Revi – Qual a sua maior dificuldade em traduzir livros do português para o alemão?
Ruby: Várias. Às vezes, surgem coisas culturalmente distantes – por exemplo, do candomblé. Por isso, pode ser difícil entender do que se trata e encontrar palavras adequadas e compreensíveis em alemão. As estruturas sociais também são muito diferentes; para dar apenas um exemplo: na Alemanha, há empregadas domésticas apenas na classe alta, a maioria dos leitores não tem experiência com elas.
Em geral, a cultura brasileira – apesar de sua enorme diversidade, talvez se possa generalizar – permite muito mais borrões do que a alemã. Também há muitas coisas que você não quer que sejam precisas e seletivas. Para citar Caetano: “Enquanto aqui embaixo, a indefinição é o regime”. Reproduzir indefinição como abertura em alemão (abertura de significado, abertura cultural) é um desafio. E acho que isso é essencial, especialmente com uma autora como Clarice.
Caso contrário, minhas dificuldades estão relacionadas à extrema idiossincrasia desta autora. Difícil dizer o quanto disso tem a ver com o português. Talvez, assim: ela apenas escreveu nesta língua e fez sua própria linguagem (pessoal) e forma de expressão a partir dela. Em parte contra as regras, como a literatura “permite”, com a liberdade que um grande autor assume. Um tradutor deve consistentemente jogar o jogo dos autores, só para que o estranho não pareça uma inadequação da tradução, mas se torne transparente como a intenção do original.
Revi – Você está pensando em traduzir algum outro livro brasileiro?
Ruby: Definitivamente, de Clarice. Agora que todas as suas histórias foram publicadas em alemão, o próximo passo é uma seleção das Crônicas. Se eu ler mais literatura brasileira, sem dúvida terei outras ideias. Nós, tradutores, gastamos muito tempo com alguns livros; é chocante como resta pouco tempo e lazer para uma leitura livre.
Revi – Na sua opinião, o que é preciso fazer ou ser para se tornar um tradutor?

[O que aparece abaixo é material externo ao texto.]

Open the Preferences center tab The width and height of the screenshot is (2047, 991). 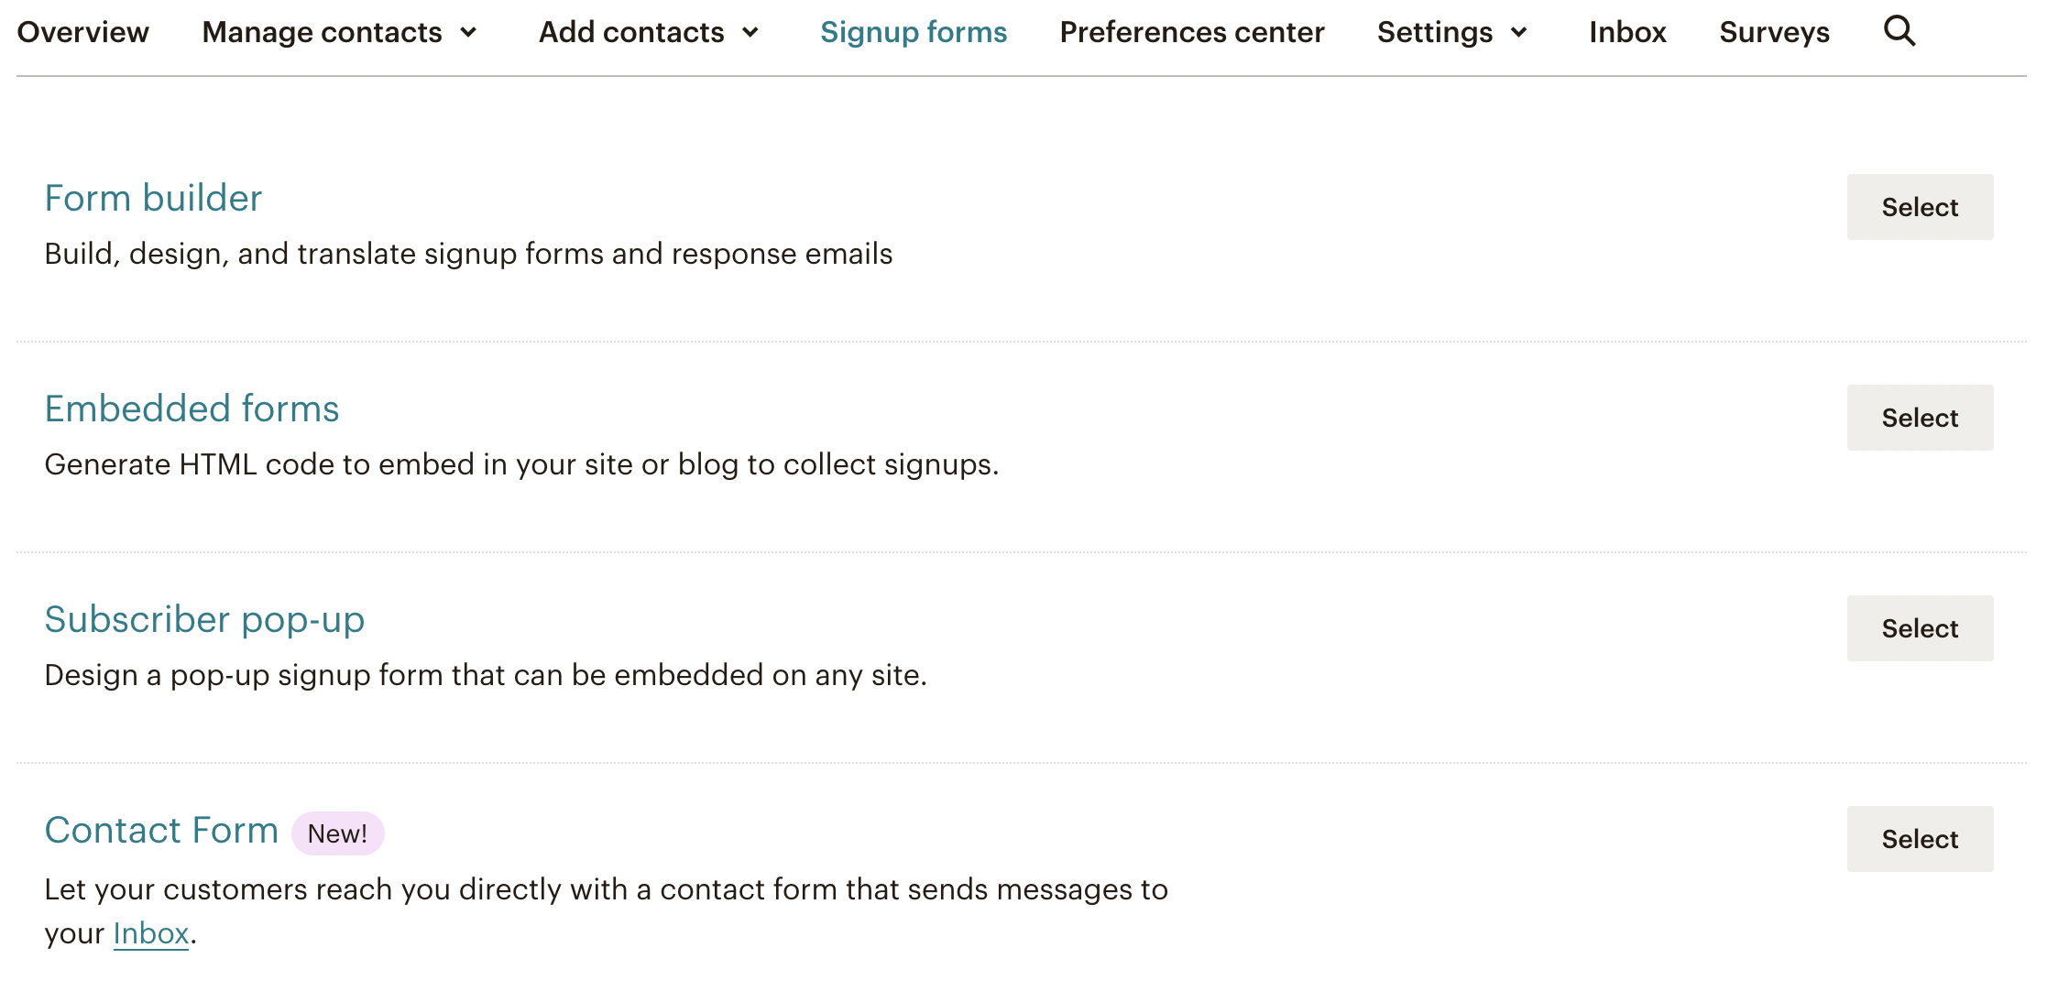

Ruby: Ser um leitor atento e insatisfeito, que fica perguntando e pesquisando. Além disso, ter curiosidade sobre a própria língua (ou seja, alemão para mim) e alegria em encontrar e desenvolver oportunidades nela. E é sempre sobre diálogo, principalmente sobre ouvir o que está no original; depois, também sobre o intercâmbio com colegas e pessoas nas editoras com quem você trabalha. Se possível, converse com os autores, seja pessoalmente ou lendo entrevistas.
Frases para destacar (olhos)
“Um tradutor deve consistentemente jogar o jogo dos autores”
“Nós, tradutores, gastamos muito tempo com alguns livros; é chocante como resta pouco tempo e lazer para uma leitura livre.”
“É sempre sobre diálogo, principalmente sobre ouvir o que está no original.”